Are you expecting your circumstances to change before you become content? Do you say to yourself that if he would only do this or she wouldn’t do this, or if we lived here, or I could buy this or that, then I would be happy?
Well, hard truth here. Are you ready for it? If you say anything close to those things, you are lying to yourself, lies that are causing you to want for what you don’t have, and in the process make everyone, including yourself, miserable. But who do you blame, mostly everyone else or your circumstance for your discontent? The truth is that you and your discontented heart are causing the misery in the home.
Ladies, I cannot begin to tell you how many women I have spoken with over the years that start with a simmering discontent before marriage and that discontent goes into a full boil during marriage. Why? Why do we have to be discontent? Because of sin, we don’t want to let it go. We hold on to same sins because we are truly blind to them. The heart of the matter is the heart. Isn’t that where we must start?
“The heart is deceitful above all things, and desperately sick; who can understand it?”
To start at the heart we must read Scripture, seeking the Lord in prayer, asking the Lord to reveal the sins of our heart to which we are blind, like discontentment. Women are very cunning. We know this, right? We can rationalize anything, and we do, even discontent. We externalize our sin of discontent, really blaming others for our very sin.
Contentment is not found in people, things, circumstances, or locations.
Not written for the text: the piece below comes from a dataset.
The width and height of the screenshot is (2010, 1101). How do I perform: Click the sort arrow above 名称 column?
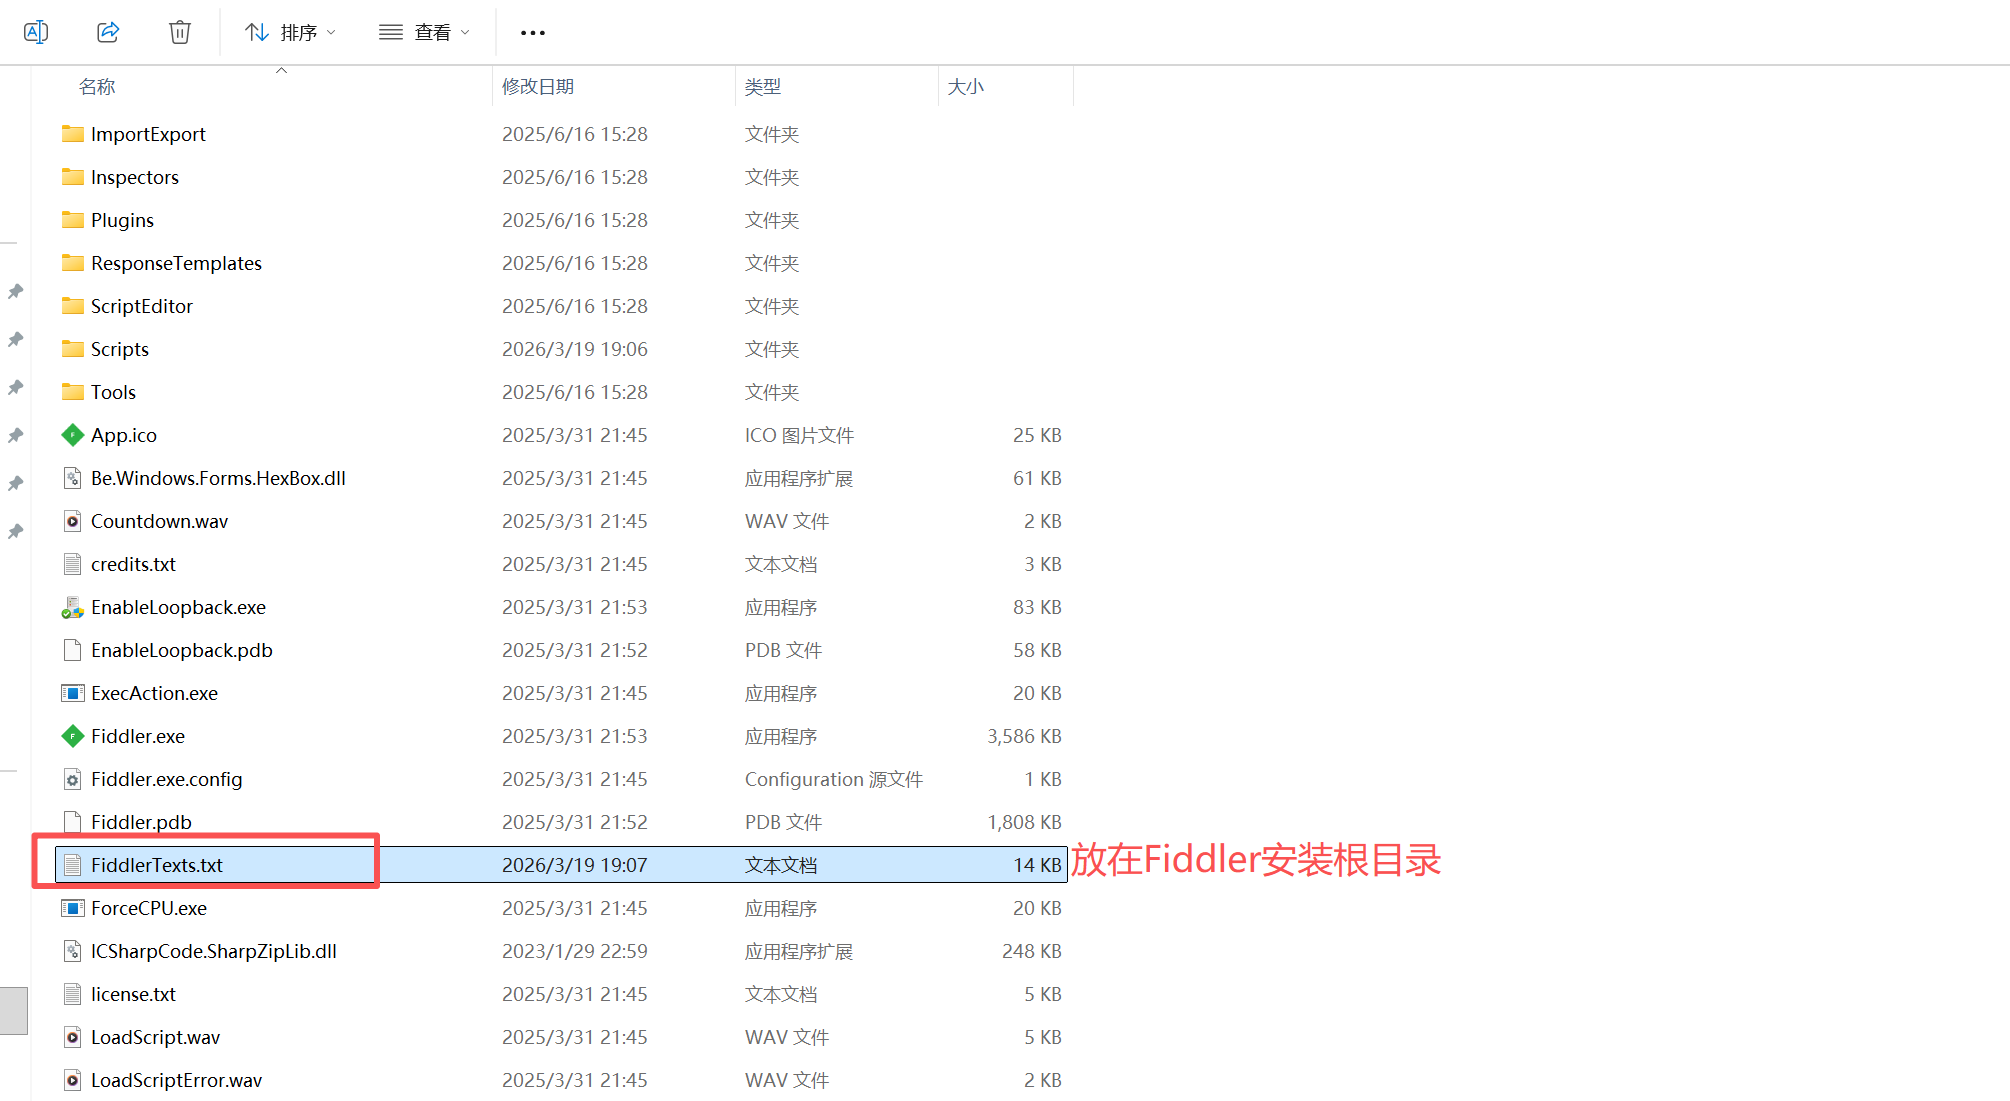(281, 70)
No, it never has been. It is only found in the sweet, abiding confidence in the Providence of God. Why do we waste so much time fretting, anxious and trying to manipulate our circumstances to finally be happy (contented)? It is because we haven’t believed God, we have believed our deceitful hearts. Many times, we refuse to be teachable.We refuse what is best for us. We refuse to be comforted.
Do not waste all of your time and your family’s time being miserable, waiting for the “perfect” circumstances. Because, dear, they never will come. Never. Those circumstances don’t exist. Oh, sure you think they do, and I once did also, and you put more faith in the “only if’s” than you ever put in God, that you allow your heart to deceive yourself. Reject your heart. Don’t follow your heart. Follow God. Trust God.
Love you husband and family. Give them the joy of the Lord. They don’t deserve the misery a discontented heart always brings.
Every morning when you rise, you make the decision to either be miserable or to be content, to trust a deceitful heart or trust God from whom all blessings flow. Be thankful, even when you don’t “feel” thankful.
Your heart is where is starts. Everything you say and do flows from that.
Go to Scripture. Take the time. Make it a priority for you. When your heart is settled in contentment, when you are at peace, you not only are a happy person, but when you are truly content, your husband and children will benefit from a wife and mama who rests in Jesus. Discontentment too often causes strife in the home.
“True contentment is absolutely essential to happiness. There is a plant called selfishness, and if you will pull it up by its roots you will find that it grows in the soil of misery. Were self completely renounced, and Christ fully received as all in all, sorrow would be so sweetly accepted by us that the sting of it would be taken away. We must be satisfied with what God appoints, or else we shall be constantly the prey of discomfort and the victims of disappointment.”